Reprendre le travail ne fut pas aussi pénible que je le pensais. Tout d'abord parce que j'en avais eu marre de tourner en rond dans ma chambre d'hôpital – au sens figuré parce que ma mobilité avait été réduite à cause d'une vilaine blessure à la jambe – mais aussi parce que j'étais contente de revoir Alicia. Elle était venue me rendre visite assez souvent, mais la revoir dans le contexte du travail, dans notre cocon, c'était différent.

En réalité, durant les heures de visite, je n'avais jamais été seule, entre ma famille, Alicia, Lyam et Ben, je n'avais pas eu une minute pour m'ennuyer. Mais pour tout le reste du temps... là, cela avait été barbant au possible.

Me voilà donc derrière mon bureau face à mon ordinateur.
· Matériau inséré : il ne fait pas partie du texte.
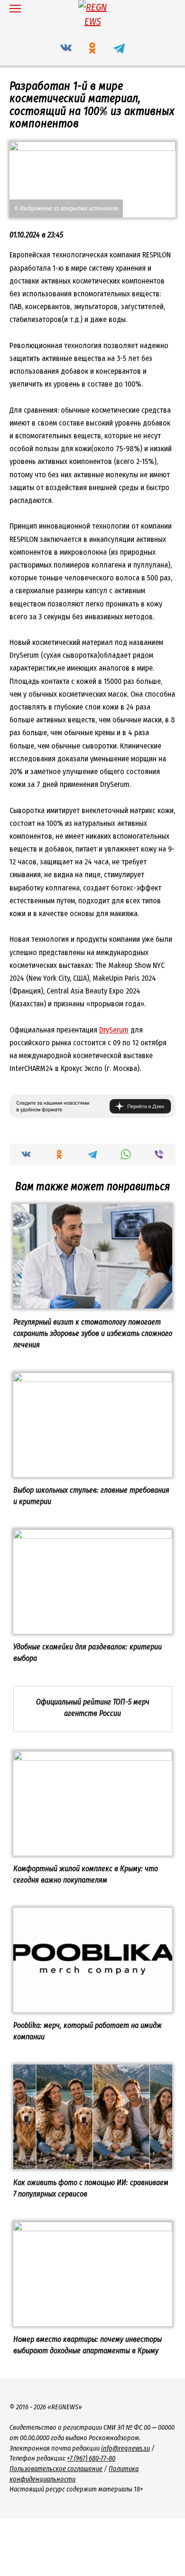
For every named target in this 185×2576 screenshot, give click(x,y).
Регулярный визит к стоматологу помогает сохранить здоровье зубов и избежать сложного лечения (92, 1333)
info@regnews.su (125, 2448)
Mon ventre se noua d'appréhension en ouvrant ma boite-mail, je redoutais la longue liste de messages non lus qui étaient sur le point de s'afficher. À ma grande surprise, il n'y en avait qu'une petite dizaine. Je me chargeai donc de les traiter en repoussant à plus tard mes interrogations.
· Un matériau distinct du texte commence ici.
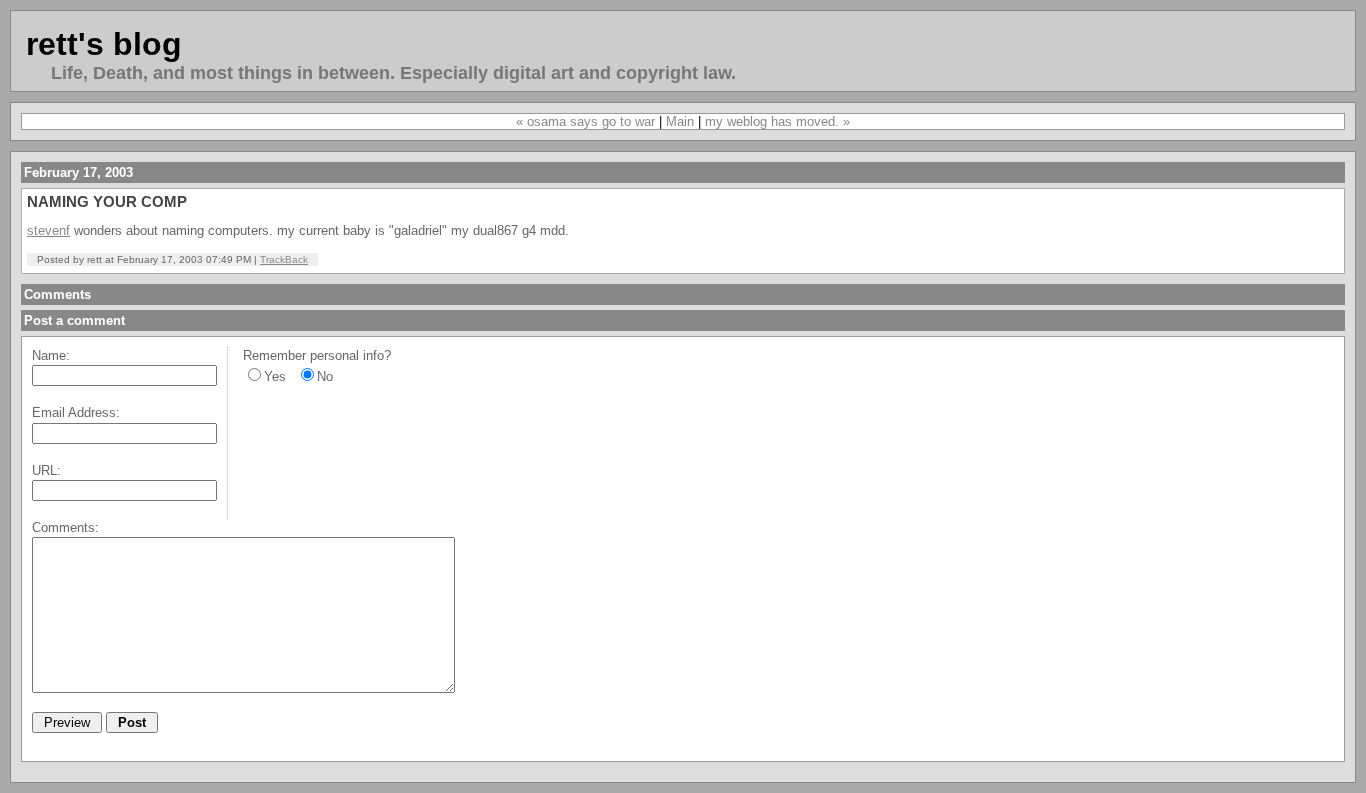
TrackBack (284, 259)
Quand Ethan entra dans mon espace de travail, un de mes collègues également traducteur, je sautai sur l'occasion.

- Tu sais qui s'est chargé de mes courriels pendant mon absence ?

Mon collègue avait tout d'un geek physiquement, le corps frêle, les épaisses lunettes et même les cheveux gras. En soi, je ne le connaissais pas assez pour savoir s'il l'était vraiment ou non.

- Oui, c'est moi, rétorqua-t-il timidement, Alicia s'inquiétait pour toi en sachant que tu aurais trop de travail à ton retour... Elle n'a même pas eu besoin de demander, j'ai pris les devants.

J'avais sous-estimé le béguin qu'il avait pour notre cheffe, mais je n'allais pas m'en plaindre, ça m'avait drôlement servi.

- Oh, OK, eh bien, merci beaucoup.

Ethan m'adressa un petit hochement de tête avant de repartir avec le dossier qu'il était venu chercher.

À la pause, je traversai l'open space jusqu'au bureau d'Alicia et veillai à bien refermer la porte derrière moi.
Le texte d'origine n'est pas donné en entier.